Subjects may qualify to take part in this research study because they have genotype 1 chronic hepatitis C infection and cryoglobulinemia.
Funds for conducting this research are provided by Gilead Sciences who is the financial sponsor for this study as well as the manufacturer of the study drug.
Subject participation in this research study is expected to last up to 13 months, allowing a one month screening process, 12 or 24 weeks of medication, and post-treatment monitoring for long-term effects.
This study is open to any subject with chronic genotype 1 HCV infected, male and non-pregnant female subjects, ages 18 or older with cryoglobulinemia as determined by clinical symptoms and laboratory testing. Mount Sinai Health Care System is the only site participating in this study.
The number of people expected to take part in this research study at Mount Sinai Health Care System is 10.
This is an "open-label" study, which means both the subject and the study doctor will know what study drugs the subject is taking.
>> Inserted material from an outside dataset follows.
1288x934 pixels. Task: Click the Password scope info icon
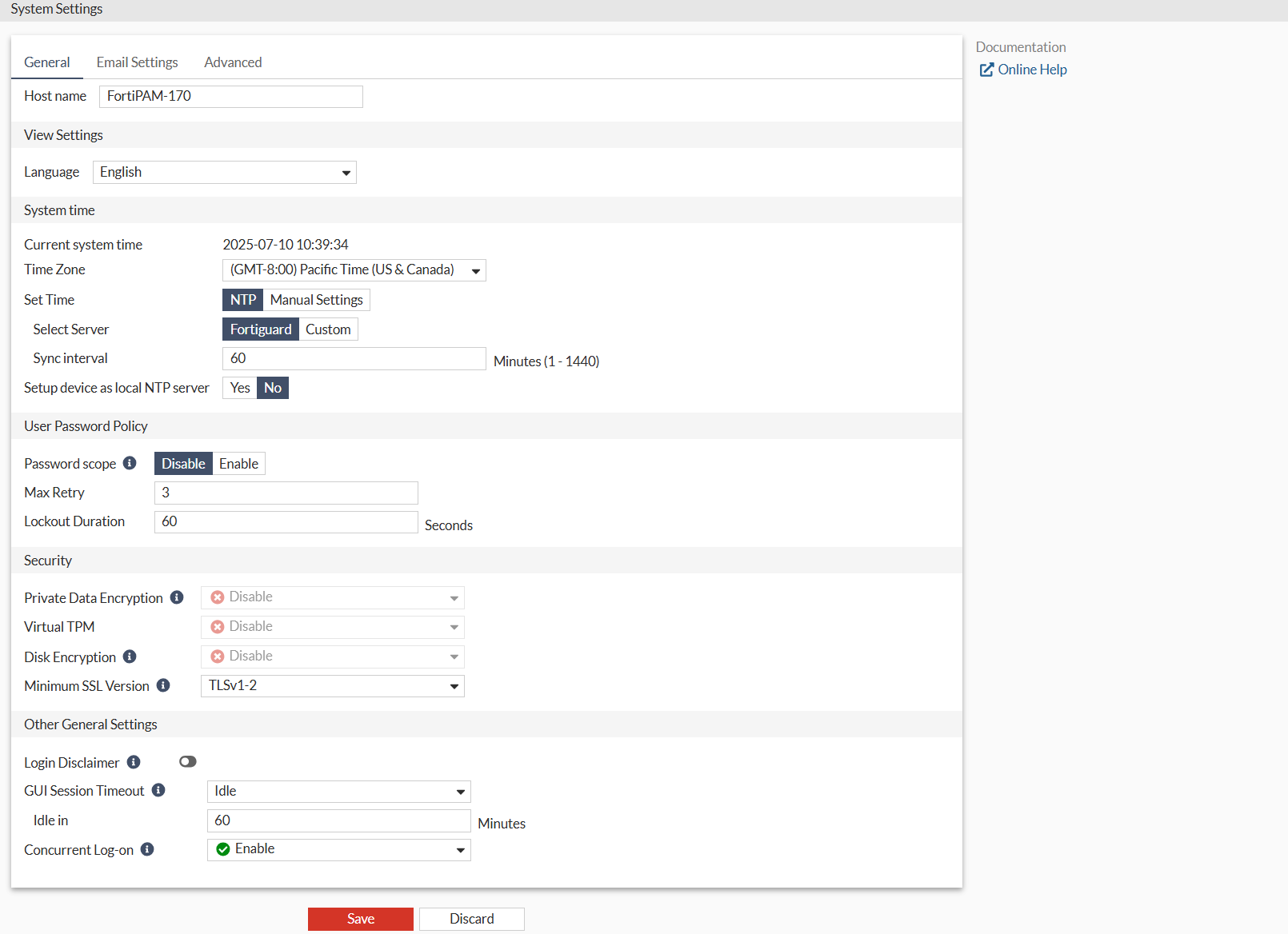[130, 463]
All patients will receive treatment with a FDA approved medication called Harvoni®, which includes two different drugs in the same pill: Ledipasvir (LDV) and Sofosbuvir (SOF).
- Group 1: subjects that have never been treated before for hepatitis C, and subjects that have been treated before for hepatitis C and do not have cirrhosis:
- 12 weeks of LDV/SOF (90mg/400mg) one tablet once daily
- Group 2: subjects that have been treated before for hepatitis C and have cirrhosis:
- 24 weeks of LDV/SOF (90mg/400mg) one tablet once daily
Recruiting Patients: Yes